Statistical release: BIS international banking statistics and global liquidity indicators at end-June 2023

27 October 2023

Key takeaways

  • Banks' cross-border claims rose by $479 billion during Q2 2023 to reach $37.7 trillion (+2% year on year (yoy)), driven by derivatives valuations.
  • Cross-border bank credit (ie loans and holdings of debt securities) fell by $60 billion during Q2, pushing the yoy growth rate of credit down to 1%.
  • In the first half of 2023, bank credit to non-bank financial institutions (NBFIs) swelled (+$331 billion), mainly to NBFIs located in the major financial centres.
  • Bank credit to emerging market and developing economies (EMDEs) dropped by $57 billion (–4% yoy) in Q2. The yoy decline in dollar credit (–8%) was the largest in the past decade.
  • The BIS global liquidity indicators (GLIs) in Q2 2023 show a contraction in both dollar and euro credit to non-banks in EMDEs compared with a year earlier.

----

● OBJECTIVES
A: In the BIS banking statistics release, how much did bank credit to non-bank financial institutions grow in the first half of 2023?
B: Do these statements agree with the BIS banking statistics release? (i) Banks' cross-border claims stood at $37.7 trillion after Q2 2023. (ii) Cross-border bank credit increased during Q2 2023. (iii) The year-on-year fall in dollar credit to EMDEs was the smallest in the past decade.
C: Write the next part of the BIS banking statistics release, following its final key takeaway.

● DATASET SECTION
----

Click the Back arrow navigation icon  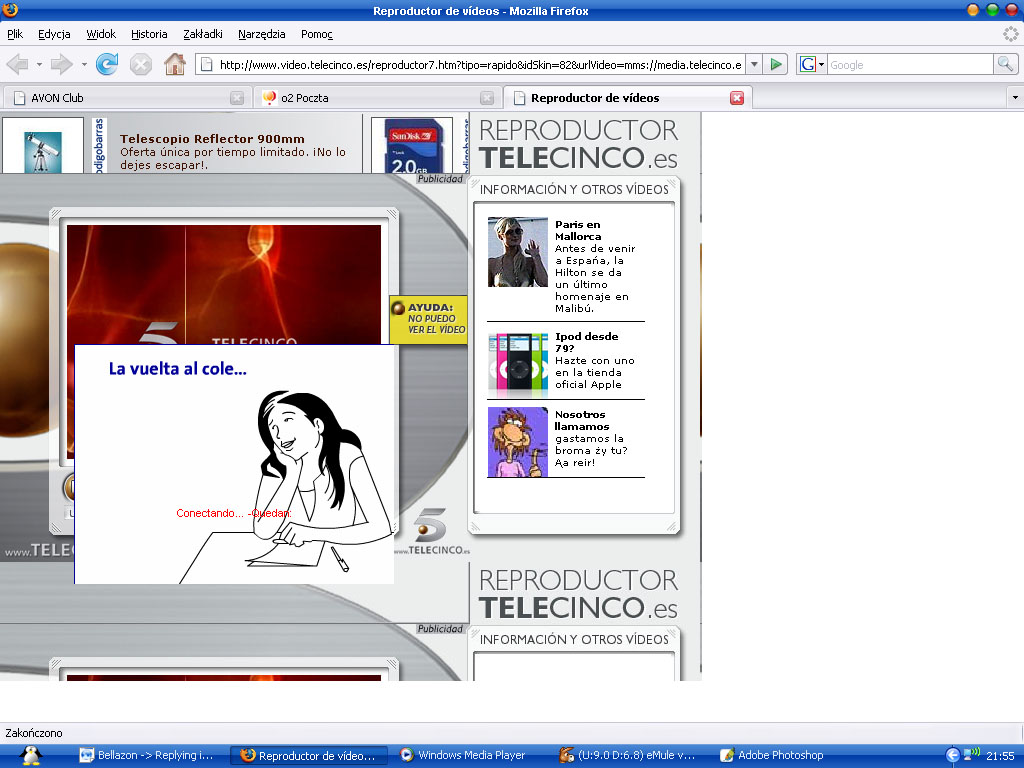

----

● TASK-BY-TASK OUTPUTS
A: It grew by $331 billion.

B:
(i) Yes: "Banks' cross-border claims rose by $479 billion during Q2 2023 to reach $37.7 trillion"
(ii) No: "Cross-border bank credit (ie loans and holdings of debt securities) fell by $60 billion during Q2"
(iii) No: "The yoy decline in dollar credit (–8%) was the largest in the past decade."

C:
Amid weak credit growth, credit to NBFIs swelled

The BIS locational banking statistics (LBS) show that banks' global cross-border claims rose by $479 billion (+2% yoy) during the second quarter of 2023 on an FX- and break-adjusted basis (Graphs 1.A and 1.E). This pushed the outstanding stock of claims to $37.7 trillion (Annex Graph A.1).1 The increase in claims was due to the rise in the market value of derivatives (+$517 billion) amid changing expectations about future path of monetary policy in major currencies.

By contrast, the yoy growth in cross-border bank credit slowed further in Q2 (Graph 1, lower panels). Bank credit comprises loans and banks' holdings of debt securities but excludes derivatives; its rate of growth fell to 1% yoy. While growth in credit to advanced economies (AEs) remained positive, the overall slowdown was driven by credit to EMDEs, which shrank by 4% yoy (Graph 1.F).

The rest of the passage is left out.